╭─ Provided data

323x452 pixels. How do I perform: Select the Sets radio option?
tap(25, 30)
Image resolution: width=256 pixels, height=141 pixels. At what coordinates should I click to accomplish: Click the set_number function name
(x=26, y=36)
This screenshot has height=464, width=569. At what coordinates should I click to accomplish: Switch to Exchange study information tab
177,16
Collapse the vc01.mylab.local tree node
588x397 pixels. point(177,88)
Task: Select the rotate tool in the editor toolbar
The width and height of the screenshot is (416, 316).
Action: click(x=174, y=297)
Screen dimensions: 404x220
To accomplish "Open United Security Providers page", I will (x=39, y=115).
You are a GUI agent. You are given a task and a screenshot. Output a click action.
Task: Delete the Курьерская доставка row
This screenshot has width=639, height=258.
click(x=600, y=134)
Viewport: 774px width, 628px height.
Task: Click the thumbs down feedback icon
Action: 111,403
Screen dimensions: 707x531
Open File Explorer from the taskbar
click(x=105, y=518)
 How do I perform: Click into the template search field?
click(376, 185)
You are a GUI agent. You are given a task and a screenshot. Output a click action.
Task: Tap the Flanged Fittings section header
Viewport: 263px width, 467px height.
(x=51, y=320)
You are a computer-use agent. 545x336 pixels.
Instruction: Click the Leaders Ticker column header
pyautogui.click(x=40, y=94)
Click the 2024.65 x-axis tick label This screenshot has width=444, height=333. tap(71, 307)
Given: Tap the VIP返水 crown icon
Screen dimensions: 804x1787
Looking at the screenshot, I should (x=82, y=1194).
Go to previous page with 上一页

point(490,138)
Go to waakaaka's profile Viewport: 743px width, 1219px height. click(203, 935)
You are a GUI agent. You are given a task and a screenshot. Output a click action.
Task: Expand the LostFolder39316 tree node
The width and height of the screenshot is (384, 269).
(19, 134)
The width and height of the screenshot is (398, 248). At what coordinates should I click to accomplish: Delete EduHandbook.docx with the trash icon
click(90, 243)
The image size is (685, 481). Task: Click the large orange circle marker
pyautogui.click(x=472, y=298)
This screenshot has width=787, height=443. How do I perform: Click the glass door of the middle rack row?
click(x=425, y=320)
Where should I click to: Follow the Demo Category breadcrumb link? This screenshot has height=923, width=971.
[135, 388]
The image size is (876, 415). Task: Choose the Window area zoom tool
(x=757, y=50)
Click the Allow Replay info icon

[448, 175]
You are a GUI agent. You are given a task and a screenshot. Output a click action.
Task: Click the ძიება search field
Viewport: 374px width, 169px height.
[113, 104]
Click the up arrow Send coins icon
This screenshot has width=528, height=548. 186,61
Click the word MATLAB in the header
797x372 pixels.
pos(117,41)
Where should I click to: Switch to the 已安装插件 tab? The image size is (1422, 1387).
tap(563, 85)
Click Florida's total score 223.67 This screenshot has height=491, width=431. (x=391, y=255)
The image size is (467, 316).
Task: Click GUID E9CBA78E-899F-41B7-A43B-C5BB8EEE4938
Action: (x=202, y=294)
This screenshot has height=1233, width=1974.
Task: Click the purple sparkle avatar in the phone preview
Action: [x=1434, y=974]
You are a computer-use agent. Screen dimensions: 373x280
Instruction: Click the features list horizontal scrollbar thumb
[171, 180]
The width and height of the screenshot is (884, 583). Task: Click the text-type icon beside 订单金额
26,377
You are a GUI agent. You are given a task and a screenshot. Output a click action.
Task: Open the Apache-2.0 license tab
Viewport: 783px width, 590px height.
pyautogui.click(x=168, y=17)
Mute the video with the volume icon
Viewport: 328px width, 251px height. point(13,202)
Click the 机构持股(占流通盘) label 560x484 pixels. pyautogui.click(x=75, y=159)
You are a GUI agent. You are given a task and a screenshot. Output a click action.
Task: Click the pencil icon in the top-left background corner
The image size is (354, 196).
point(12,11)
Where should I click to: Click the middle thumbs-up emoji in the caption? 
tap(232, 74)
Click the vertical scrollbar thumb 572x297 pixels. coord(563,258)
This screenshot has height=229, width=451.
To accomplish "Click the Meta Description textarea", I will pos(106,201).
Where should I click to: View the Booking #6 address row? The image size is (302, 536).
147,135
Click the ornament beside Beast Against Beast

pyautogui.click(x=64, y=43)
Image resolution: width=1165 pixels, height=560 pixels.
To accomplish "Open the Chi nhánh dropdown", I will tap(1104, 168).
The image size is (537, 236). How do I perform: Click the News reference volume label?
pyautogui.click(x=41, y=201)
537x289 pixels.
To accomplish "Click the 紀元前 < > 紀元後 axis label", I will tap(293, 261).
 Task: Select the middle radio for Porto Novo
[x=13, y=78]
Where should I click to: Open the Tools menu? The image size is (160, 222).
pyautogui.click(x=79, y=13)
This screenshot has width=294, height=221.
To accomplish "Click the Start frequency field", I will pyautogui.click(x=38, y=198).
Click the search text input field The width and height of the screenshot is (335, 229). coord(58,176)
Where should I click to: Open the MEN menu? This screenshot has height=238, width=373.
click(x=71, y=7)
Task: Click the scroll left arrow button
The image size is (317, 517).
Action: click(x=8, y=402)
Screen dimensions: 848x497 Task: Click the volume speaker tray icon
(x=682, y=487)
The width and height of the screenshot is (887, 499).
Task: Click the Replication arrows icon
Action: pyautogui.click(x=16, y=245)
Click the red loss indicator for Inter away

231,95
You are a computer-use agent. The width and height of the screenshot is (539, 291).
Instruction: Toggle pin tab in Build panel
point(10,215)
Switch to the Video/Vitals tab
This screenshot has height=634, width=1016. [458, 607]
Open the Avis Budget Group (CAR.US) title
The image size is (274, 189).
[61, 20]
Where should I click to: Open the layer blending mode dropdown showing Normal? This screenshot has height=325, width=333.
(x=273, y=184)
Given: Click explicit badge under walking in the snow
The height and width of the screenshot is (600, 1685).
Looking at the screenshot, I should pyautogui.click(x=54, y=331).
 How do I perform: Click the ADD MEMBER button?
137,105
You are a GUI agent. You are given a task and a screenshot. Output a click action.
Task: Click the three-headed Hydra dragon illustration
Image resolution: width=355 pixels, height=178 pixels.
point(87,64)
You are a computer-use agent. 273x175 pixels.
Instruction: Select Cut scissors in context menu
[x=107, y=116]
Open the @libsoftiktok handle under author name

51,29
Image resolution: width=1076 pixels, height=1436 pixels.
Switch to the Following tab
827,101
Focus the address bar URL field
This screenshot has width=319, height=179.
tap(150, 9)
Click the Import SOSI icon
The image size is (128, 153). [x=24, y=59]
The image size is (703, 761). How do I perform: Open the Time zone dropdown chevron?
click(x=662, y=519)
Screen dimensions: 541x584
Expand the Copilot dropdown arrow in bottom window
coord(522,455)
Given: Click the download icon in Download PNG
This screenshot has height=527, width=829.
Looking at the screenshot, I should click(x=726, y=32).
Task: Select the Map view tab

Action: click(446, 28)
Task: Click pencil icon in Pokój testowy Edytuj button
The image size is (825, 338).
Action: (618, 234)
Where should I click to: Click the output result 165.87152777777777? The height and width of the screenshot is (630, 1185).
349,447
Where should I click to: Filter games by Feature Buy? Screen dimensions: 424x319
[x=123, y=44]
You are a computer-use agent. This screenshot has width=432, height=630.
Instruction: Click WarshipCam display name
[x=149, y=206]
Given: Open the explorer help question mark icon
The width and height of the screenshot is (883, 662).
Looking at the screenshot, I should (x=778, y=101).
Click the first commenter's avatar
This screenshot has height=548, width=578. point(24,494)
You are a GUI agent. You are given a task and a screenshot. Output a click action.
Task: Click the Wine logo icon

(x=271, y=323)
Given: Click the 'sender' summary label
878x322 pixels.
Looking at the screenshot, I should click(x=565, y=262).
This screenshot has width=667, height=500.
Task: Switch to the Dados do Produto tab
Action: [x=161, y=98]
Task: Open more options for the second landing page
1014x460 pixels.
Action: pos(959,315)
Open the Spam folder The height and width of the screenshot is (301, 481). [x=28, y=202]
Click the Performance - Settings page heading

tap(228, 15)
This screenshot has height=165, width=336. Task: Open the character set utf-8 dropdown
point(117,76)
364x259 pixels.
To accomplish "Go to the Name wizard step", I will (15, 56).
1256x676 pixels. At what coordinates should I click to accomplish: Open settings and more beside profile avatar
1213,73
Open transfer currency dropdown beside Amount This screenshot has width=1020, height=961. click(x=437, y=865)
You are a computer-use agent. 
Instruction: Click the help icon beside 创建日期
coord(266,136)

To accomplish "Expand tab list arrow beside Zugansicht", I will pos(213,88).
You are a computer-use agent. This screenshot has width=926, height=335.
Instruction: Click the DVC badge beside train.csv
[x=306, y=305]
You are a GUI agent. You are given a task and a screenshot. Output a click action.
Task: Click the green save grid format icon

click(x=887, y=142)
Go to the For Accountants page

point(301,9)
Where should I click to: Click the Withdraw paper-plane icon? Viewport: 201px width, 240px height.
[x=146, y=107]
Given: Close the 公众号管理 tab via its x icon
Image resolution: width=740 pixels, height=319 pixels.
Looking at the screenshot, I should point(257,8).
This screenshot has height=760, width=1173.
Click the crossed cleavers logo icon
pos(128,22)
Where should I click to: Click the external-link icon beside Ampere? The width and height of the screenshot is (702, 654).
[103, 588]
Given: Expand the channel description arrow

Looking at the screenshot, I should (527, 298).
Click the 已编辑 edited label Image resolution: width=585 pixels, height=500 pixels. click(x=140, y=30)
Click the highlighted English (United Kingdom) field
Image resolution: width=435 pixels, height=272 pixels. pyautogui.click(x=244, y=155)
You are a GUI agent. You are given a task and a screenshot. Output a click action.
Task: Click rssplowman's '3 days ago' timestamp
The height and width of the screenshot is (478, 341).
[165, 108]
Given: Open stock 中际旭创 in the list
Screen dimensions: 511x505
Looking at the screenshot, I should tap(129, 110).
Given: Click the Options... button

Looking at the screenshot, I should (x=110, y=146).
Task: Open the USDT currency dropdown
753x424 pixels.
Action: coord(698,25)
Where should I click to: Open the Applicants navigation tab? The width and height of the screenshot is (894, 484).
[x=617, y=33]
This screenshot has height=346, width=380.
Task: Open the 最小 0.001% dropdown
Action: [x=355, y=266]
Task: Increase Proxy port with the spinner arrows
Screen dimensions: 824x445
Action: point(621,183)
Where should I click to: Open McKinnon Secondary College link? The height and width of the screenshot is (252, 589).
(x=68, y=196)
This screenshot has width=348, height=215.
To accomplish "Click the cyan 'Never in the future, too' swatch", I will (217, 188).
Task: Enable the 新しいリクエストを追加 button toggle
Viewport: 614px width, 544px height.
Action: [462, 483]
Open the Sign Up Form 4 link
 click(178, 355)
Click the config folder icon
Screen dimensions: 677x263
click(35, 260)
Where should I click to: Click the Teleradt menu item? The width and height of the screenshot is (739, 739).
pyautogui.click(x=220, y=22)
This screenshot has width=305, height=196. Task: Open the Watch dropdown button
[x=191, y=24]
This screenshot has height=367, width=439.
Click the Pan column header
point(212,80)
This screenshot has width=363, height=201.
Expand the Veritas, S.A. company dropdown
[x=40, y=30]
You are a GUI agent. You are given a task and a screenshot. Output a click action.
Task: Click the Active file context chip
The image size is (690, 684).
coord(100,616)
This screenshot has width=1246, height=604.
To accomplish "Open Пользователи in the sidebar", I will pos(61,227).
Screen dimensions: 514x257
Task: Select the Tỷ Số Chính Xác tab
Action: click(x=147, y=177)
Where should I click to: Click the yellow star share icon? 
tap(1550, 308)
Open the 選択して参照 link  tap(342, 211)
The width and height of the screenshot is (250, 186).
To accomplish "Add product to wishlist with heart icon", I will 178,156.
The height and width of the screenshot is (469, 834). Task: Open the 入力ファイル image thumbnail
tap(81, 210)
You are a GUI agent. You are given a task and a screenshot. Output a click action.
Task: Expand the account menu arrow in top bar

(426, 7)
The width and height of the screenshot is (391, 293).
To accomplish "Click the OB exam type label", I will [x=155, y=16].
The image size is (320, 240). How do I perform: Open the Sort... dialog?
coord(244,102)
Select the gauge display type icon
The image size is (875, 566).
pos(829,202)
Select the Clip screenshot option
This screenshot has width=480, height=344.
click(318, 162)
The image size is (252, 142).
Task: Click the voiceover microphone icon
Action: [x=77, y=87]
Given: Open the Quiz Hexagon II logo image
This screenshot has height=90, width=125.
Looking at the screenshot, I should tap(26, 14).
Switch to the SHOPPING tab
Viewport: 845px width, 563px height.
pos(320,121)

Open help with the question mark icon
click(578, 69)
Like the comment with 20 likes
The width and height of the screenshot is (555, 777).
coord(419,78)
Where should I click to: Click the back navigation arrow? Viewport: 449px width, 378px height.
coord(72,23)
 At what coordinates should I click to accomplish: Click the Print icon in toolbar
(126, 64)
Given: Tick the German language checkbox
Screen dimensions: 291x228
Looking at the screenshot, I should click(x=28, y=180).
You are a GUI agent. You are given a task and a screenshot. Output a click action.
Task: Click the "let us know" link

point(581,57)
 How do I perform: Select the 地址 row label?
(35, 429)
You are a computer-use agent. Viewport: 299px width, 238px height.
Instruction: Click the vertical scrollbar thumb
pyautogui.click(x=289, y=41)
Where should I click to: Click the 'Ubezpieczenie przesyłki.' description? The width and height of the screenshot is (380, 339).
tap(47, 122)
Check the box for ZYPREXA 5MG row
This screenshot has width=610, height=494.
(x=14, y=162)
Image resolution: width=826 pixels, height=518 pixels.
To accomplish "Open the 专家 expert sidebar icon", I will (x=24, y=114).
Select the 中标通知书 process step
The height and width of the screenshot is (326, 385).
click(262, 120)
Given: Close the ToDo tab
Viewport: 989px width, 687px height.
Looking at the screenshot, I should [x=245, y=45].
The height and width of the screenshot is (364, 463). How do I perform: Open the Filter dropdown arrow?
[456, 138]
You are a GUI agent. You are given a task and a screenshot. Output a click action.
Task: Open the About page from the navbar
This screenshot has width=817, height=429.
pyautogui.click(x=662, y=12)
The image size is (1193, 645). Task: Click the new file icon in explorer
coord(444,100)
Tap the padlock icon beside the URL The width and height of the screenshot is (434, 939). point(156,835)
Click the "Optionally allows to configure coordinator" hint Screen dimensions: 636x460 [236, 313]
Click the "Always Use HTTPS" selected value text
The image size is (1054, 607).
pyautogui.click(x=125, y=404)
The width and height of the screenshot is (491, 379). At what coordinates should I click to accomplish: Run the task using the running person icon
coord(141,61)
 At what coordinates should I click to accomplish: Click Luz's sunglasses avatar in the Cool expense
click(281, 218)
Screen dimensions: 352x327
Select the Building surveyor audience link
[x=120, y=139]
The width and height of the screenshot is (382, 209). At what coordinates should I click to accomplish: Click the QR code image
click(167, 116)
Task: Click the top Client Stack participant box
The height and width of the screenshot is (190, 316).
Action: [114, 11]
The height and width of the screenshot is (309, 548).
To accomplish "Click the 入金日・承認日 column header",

╰─

• [Problem to work on] Begin at the first line of the material and transcribe each line exactly. End with the line containing "Task: Delete the Курьерская доставка row", and give nothing else.

• [Task result]
323x452 pixels. How do I perform: Select the Sets radio option?
tap(25, 30)
Image resolution: width=256 pixels, height=141 pixels. At what coordinates should I click to accomplish: Click the set_number function name
(x=26, y=36)
This screenshot has height=464, width=569. At what coordinates should I click to accomplish: Switch to Exchange study information tab
177,16
Collapse the vc01.mylab.local tree node
588x397 pixels. point(177,88)
Task: Select the rotate tool in the editor toolbar
The width and height of the screenshot is (416, 316).
Action: click(x=174, y=297)
Screen dimensions: 404x220
To accomplish "Open United Security Providers page", I will (x=39, y=115).
You are a GUI agent. You are given a task and a screenshot. Output a click action.
Task: Delete the Курьерская доставка row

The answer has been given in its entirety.